Look below for the line with "Image resolution: width=2420", and from there restate every line word for word until the entries end.

# # # # #

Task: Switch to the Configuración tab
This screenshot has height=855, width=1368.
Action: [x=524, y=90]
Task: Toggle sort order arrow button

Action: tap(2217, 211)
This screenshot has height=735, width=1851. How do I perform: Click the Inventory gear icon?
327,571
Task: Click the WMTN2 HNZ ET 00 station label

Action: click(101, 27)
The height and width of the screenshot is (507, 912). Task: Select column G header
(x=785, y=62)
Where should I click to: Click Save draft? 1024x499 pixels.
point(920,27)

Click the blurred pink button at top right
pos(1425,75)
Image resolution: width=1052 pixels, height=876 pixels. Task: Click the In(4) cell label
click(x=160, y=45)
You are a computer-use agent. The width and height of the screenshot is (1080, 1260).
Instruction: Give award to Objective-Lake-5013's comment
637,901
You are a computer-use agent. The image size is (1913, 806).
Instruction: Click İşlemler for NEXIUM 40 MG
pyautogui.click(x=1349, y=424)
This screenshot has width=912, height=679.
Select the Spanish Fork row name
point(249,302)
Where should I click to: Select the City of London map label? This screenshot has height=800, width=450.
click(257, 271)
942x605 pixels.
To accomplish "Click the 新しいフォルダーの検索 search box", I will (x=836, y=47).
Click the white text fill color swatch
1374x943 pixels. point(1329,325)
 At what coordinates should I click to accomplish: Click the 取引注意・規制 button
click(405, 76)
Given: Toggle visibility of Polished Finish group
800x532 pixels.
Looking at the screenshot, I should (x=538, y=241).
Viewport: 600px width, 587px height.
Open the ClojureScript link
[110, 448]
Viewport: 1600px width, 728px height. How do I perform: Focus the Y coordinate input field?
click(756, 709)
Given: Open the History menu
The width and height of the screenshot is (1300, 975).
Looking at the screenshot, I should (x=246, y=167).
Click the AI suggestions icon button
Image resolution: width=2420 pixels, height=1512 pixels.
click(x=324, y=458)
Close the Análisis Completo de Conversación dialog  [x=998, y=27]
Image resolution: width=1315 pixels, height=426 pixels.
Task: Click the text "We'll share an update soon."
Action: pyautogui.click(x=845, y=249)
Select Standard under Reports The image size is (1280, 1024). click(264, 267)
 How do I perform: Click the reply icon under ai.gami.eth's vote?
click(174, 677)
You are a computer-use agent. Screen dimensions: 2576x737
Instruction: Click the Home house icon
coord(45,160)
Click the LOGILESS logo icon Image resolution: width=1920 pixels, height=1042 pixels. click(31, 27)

# # # # #

**Result**
Image resolution: width=2420 pixels, height=1512 pixels.
click(x=324, y=458)
Close the Análisis Completo de Conversación dialog  [x=998, y=27]
Image resolution: width=1315 pixels, height=426 pixels.
Task: Click the text "We'll share an update soon."
Action: pyautogui.click(x=845, y=249)
Select Standard under Reports The image size is (1280, 1024). click(264, 267)
 How do I perform: Click the reply icon under ai.gami.eth's vote?
click(174, 677)
You are a computer-use agent. Screen dimensions: 2576x737
Instruction: Click the Home house icon
coord(45,160)
Click the LOGILESS logo icon Image resolution: width=1920 pixels, height=1042 pixels. click(31, 27)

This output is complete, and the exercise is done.